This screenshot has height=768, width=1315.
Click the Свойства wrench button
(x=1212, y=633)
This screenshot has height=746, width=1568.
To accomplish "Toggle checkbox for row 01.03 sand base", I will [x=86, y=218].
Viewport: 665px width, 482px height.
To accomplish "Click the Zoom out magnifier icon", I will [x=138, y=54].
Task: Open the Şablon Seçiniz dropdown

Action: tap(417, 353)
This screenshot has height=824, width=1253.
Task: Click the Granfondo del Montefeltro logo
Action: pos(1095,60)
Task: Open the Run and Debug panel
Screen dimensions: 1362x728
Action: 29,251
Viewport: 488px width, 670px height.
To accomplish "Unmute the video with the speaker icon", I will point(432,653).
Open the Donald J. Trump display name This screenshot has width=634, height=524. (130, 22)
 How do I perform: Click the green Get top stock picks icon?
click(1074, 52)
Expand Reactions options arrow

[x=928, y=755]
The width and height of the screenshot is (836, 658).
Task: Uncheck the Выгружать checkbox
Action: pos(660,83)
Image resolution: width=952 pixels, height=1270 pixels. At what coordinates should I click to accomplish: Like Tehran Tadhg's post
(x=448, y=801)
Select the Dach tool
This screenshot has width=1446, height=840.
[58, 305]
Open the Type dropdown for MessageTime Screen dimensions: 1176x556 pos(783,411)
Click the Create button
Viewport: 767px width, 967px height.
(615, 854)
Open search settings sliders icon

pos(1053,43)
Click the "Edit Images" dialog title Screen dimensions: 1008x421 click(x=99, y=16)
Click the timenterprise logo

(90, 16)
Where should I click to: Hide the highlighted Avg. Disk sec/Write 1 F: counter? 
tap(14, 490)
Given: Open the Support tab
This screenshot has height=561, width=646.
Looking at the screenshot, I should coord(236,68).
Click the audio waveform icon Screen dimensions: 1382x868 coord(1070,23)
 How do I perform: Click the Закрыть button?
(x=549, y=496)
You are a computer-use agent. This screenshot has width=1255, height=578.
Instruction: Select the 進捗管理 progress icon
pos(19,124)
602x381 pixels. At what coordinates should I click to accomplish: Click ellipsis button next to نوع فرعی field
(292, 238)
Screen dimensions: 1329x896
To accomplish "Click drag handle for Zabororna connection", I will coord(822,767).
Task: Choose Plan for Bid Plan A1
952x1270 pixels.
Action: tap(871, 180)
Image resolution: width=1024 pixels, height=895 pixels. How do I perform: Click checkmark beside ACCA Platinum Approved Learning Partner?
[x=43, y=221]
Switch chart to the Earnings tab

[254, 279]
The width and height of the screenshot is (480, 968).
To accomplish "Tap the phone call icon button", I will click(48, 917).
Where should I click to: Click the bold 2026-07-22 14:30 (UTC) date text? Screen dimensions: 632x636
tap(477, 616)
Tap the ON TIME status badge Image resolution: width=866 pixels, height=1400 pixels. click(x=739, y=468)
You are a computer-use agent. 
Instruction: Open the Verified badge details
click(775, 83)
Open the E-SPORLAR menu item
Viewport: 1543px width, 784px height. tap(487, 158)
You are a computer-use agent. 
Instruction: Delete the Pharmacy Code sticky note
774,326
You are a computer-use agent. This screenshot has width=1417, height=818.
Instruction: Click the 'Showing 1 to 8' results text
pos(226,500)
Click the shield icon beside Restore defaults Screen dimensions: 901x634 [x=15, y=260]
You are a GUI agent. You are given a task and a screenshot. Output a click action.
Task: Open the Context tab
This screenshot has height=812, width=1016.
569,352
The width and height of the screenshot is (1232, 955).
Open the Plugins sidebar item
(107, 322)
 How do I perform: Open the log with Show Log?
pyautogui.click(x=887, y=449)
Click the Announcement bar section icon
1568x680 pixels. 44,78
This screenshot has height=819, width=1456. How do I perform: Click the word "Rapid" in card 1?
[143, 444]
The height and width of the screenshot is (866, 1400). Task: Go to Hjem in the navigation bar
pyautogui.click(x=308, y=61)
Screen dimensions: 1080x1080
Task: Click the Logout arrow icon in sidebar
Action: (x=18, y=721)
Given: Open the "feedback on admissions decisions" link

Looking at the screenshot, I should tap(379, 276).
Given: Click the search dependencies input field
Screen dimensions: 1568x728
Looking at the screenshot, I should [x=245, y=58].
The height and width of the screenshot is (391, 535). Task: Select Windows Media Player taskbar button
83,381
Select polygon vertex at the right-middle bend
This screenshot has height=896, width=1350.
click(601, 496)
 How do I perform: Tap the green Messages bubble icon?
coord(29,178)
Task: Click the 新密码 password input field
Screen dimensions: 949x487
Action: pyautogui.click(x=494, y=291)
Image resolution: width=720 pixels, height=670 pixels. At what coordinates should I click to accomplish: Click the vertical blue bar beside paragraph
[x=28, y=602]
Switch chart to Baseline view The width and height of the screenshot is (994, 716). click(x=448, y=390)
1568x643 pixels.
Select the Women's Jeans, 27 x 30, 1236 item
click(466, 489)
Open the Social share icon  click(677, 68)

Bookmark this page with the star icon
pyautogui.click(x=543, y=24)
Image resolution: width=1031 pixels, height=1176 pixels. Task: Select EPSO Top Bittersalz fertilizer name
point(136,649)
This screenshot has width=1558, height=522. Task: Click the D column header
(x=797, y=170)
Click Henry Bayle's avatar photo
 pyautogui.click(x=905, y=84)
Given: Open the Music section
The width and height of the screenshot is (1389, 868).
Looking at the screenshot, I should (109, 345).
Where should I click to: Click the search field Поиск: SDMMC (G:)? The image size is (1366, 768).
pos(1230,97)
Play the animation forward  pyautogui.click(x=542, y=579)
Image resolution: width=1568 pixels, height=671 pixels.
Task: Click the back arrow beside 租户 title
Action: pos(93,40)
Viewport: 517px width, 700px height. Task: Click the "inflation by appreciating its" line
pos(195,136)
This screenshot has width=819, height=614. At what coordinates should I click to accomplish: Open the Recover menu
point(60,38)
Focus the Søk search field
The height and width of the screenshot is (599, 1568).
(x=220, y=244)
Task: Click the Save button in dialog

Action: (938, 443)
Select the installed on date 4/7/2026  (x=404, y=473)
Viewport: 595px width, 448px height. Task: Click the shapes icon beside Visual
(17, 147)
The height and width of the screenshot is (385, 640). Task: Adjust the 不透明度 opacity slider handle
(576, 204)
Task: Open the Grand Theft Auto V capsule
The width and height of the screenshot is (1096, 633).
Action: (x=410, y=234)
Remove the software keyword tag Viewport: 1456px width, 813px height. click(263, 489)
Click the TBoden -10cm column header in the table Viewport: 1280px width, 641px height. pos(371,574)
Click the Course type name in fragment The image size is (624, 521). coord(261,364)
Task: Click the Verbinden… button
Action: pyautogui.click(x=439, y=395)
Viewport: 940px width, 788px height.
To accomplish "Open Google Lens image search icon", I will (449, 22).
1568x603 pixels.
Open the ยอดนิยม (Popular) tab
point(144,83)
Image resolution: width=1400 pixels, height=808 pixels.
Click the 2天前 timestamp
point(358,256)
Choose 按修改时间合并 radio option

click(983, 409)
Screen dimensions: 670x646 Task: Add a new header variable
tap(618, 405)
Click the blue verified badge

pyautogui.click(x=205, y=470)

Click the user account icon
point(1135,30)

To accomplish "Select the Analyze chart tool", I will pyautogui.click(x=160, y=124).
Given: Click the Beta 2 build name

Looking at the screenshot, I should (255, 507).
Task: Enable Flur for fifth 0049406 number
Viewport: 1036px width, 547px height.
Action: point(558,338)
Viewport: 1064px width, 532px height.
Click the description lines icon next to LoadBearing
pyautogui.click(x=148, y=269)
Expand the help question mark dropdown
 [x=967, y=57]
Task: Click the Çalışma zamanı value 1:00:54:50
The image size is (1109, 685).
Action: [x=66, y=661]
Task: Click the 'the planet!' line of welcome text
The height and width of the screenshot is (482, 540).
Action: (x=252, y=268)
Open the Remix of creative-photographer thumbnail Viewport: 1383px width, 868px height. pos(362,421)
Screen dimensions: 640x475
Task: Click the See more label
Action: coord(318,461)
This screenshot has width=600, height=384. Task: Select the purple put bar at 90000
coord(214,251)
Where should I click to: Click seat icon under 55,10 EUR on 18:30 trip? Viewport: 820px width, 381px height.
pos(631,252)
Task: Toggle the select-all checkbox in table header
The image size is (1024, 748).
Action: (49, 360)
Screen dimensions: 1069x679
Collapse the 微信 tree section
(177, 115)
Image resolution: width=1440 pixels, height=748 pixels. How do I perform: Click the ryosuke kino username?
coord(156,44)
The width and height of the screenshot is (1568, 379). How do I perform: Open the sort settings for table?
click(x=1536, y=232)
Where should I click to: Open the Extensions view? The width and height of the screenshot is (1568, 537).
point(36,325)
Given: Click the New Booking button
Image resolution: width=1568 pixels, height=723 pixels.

What you should do: Please copy, exactly and with nothing else, the lines above beginning at the line that has "Click the 2天前 timestamp" and ending with the line that has "Viewport: 1064px width, 532px height.".

Solution to this exercise:
Click the 2天前 timestamp
point(358,256)
Choose 按修改时间合并 radio option

click(983, 409)
Screen dimensions: 670x646 Task: Add a new header variable
tap(618, 405)
Click the blue verified badge

pyautogui.click(x=205, y=470)

Click the user account icon
point(1135,30)

To accomplish "Select the Analyze chart tool", I will pyautogui.click(x=160, y=124).
Given: Click the Beta 2 build name

Looking at the screenshot, I should (255, 507).
Task: Enable Flur for fifth 0049406 number
Viewport: 1036px width, 547px height.
Action: point(558,338)
Viewport: 1064px width, 532px height.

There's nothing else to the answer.